Beim Licht ist es jedenfalls so, daß es sich prinzipiell überhaupt nicht speichern läßt: „Umgekehrt (zum Ton – DZ) verfahren Film und Fernsehen nur darum diskret, also mit lauter Einzelbildern oder gar einzelnen Pixels, weil optische Speicher noch heute ein Ding der Unmöglichkeit sind. ... Deshalb speichern Film und Fernsehen nicht das Licht selber, sondern nur seine (von uns ja eingehend besprochenen) photochemischen Effekte, die dann alle() fünfundzwanzigstel Sekunden, also im Niederfrequenzbereich, abgetastet, gespeichert und wieder vorgeführt werden können.“ (1999/2011, S.258f.)

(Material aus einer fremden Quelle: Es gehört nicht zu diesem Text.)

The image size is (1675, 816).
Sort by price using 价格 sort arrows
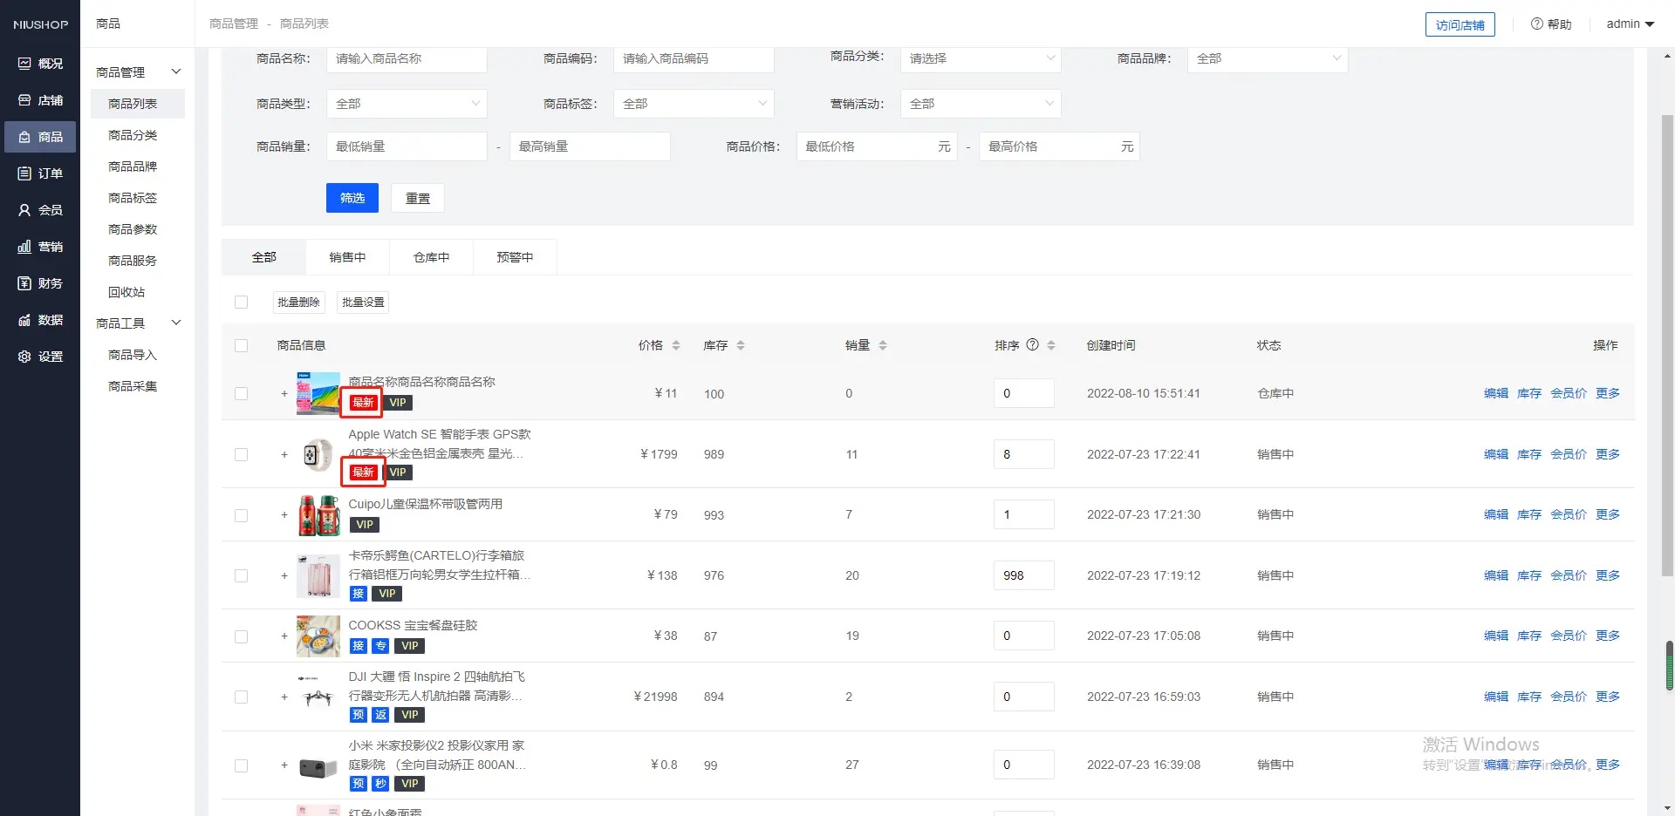tap(675, 345)
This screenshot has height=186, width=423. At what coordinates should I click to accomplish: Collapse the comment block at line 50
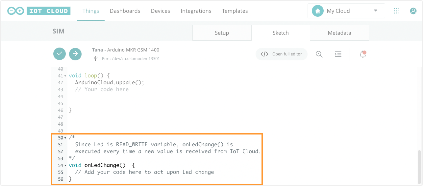tap(65, 138)
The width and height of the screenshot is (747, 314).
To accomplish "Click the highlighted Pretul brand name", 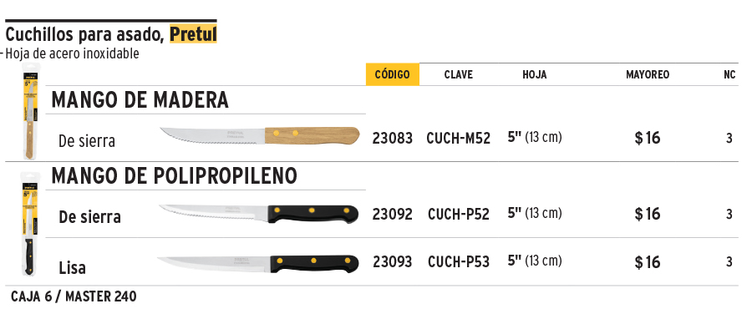I will click(193, 34).
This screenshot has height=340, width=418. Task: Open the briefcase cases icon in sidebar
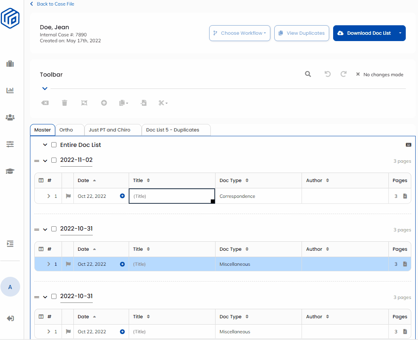point(10,64)
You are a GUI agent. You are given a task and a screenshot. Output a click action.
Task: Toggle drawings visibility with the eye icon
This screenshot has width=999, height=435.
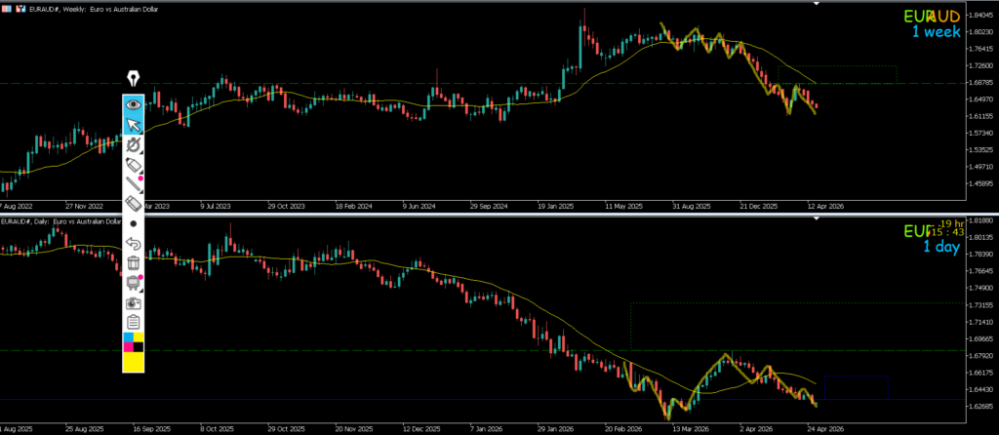[134, 103]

Licht läßt sich nämlich nicht speichern, weil es keine Speichermedien gibt, die mit der Lichtgeschwindigkeit mithalten können, – es sei denn man läßt das Licht sich selbst speichern, woran schon gearbeitet wird. Solange man hier aber keine Lösung gefunden hat, wird es dabei bleiben, daß man das Licht als Kontinuum in diskontinuierliche Elemente unterhalb der Wahrnehmungsschwelle zergliedern muß, um sie dann so abzuspielen, daß sie wieder den Eindruck einer kontinuierlichen Bewegungsfolge erzeugen.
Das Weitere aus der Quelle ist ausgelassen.